This past month has been a smorgasbord of activities and I haven’t had many opportunities to take my camera out in the water. However, these last two weeks I have returned to La Paz, Mexico to pursue technical dive training with Luke Inman at Cortez Expeditions. This type of diving is very new to me, and the extensive planning and theory required is all very interesting. On some of these training dives I have taken out my camera, and it has been great practice for task loading to increase my subtidal capacity.
I have loved diving in La Paz because there is a good mix of mega and macrofauna that have been fun to capture. I have been using the bayonet mounting system with the wet lenses quite a bit this trip, and it has become quite easy for me to switch out the lens. I love that I am able to switch between macro and wide-angle on one dive. For example, on this one dive I was able to get some great wide-angle shots of the sea lions at Los Islotes, and then get some cool macro shots as well!

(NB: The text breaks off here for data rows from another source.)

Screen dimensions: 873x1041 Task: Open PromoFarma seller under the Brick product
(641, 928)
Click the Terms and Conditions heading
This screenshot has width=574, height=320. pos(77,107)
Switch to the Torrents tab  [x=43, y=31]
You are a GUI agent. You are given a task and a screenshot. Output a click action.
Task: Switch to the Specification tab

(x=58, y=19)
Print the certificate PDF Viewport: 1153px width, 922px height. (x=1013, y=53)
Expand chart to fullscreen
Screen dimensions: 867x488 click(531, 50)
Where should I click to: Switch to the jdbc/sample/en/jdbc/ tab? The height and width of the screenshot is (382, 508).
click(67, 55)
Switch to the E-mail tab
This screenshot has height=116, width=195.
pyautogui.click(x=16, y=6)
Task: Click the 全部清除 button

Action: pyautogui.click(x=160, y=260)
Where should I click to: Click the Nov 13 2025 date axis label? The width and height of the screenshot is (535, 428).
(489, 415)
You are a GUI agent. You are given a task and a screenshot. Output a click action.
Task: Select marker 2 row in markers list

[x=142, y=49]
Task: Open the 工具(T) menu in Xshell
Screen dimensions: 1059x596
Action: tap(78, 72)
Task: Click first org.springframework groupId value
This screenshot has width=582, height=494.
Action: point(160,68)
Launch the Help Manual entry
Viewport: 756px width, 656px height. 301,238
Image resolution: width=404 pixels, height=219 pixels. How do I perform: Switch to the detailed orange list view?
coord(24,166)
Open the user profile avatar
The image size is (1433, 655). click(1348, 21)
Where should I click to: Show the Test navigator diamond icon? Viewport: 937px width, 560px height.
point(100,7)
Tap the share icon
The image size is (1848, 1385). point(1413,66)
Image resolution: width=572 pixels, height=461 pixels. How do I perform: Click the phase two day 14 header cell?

Using the camera while training with Luke has also been good practice as I am hoping to someday use these tech diving skills to conduct scientific dives to deepwater reefs. Therefore, practicing with equipment that will likely be useful in those situations is great. It was cool figuring out a convenient configuration of how to clip off my camera while dealing with my stage cylinders. On one of our training dives, we joined a scientist taking samples of black corals at 30m. Documenting this was great practice for using my camera system while also making sure that we didn’t deviate from the strict planning required by technical, multiple gas, dives!
As I increase my subtidal skillset, I also aim to increase my scope and proficiency with my camera system. As I have been learning throughout this year, the applications of underwater documentation are limitless, and being comfortable using a camera in any situation will be very useful!